ARM (NASDAQ:ARMH) recently announced its next generation high-end processor core called the Cortex A72. According to the company, the core should bring performance and power-efficiency enhancements over the prior generation Cortex A57 core.
The Cortex A57 was internally codenamed Atlas, while the Cortex A72 was codenamed Maia. And now, we know the next generation processor core is codenamed Ares.
What do we know about Ares?
According to the LinkedIn profile of ARM senior principal engineer David Lutz -- which was highlighted by user "NoSpammer" on the website Real World Tech -- the Ares core should bring a substantial speed up in floating-point performance. He also believes that the Ares core will feature a more area efficient -- I assume normalized for manufacturing technology, which impacts chip size -- floating-point unit, as well.
Beyond that, details on this future core are still sparse.
Some interesting tidbits on Cortex A72
Although ARM only recently announced the A72 that precedes Ares, the company has yet to give detailed performance numbers. Interestingly enough, though, Lutz claims in his LinkedIn profile that the A72 features a totally redesigned floating-point unit, bringing "major improvements in latency and energy."
He claims that in popular floating-point benchmark SpecFP -- he does not indicate whether this is the older SpecFP 2000 or newer SpecFP 2006 -- the A72 brings a 30% speed-up over the Cortex A57 at constant clock speeds. Given that the A57 already has best-in-class floating-point performance in the mobile chip arena, this is quite an impressive feat.
An indication of ARM's ambitions beyond smartphones
From what I understand, the vast majority of "typical" mobile applications today are more sensitive to integer performance than floating-point performance, although I would imagine that intensive 3D games would benefit from increased floating-point performance.
This fits in perfectly with the company vision that eventually, smartphones could become full-blown PC replacements used for a much broader, more computationally intensive set of applications. Arming its cores with robust floating-point performance also helps these cores be useful for applications outside of the traditional mobile device market.
ARM continues to make impressive progress
With each of its processor cores, ARM seems to deliver pretty significant improvements across the board. Not only is this good for ARM's processor licensees, who get access to better processor cores every few years, but it also raises the bar for those ARM architecture licensees who spend the money and energy to design their own ARM-compatible cores.

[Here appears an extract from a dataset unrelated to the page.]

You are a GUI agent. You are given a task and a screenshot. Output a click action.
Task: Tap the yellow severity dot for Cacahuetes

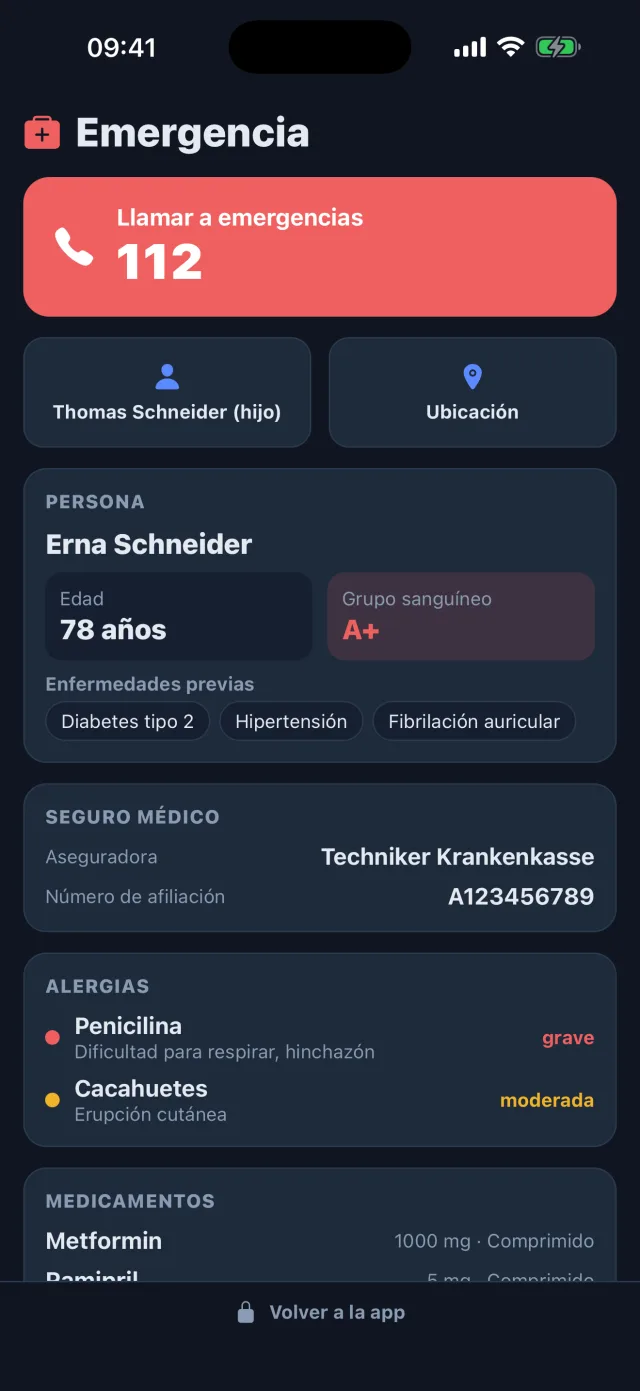pos(53,1100)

I am of the belief that ARM will continue to put out increasingly impressive mobile cores going forward, and I also expect some impressive ARM-compatible cores from the company's architecture licensees. As has been widely discussed, if Qualcomm -- which licenses ARM cores for some products and builds its own ARM cores for higher-end products -- is using the A72 in its mid-range parts, then that might imply a pretty significant step up in performance and/or power efficiency from the A72 for Qualcomm's own 64-bit core.
Apple's first-generation 64-bit core, known as Cyclone, and its follow-on -- which is now widely referred to as "Enhanced Cyclone" -- is also very impressive. I am also expecting some pretty great things from the next generation Apple CPU core that is likely to debut later this year.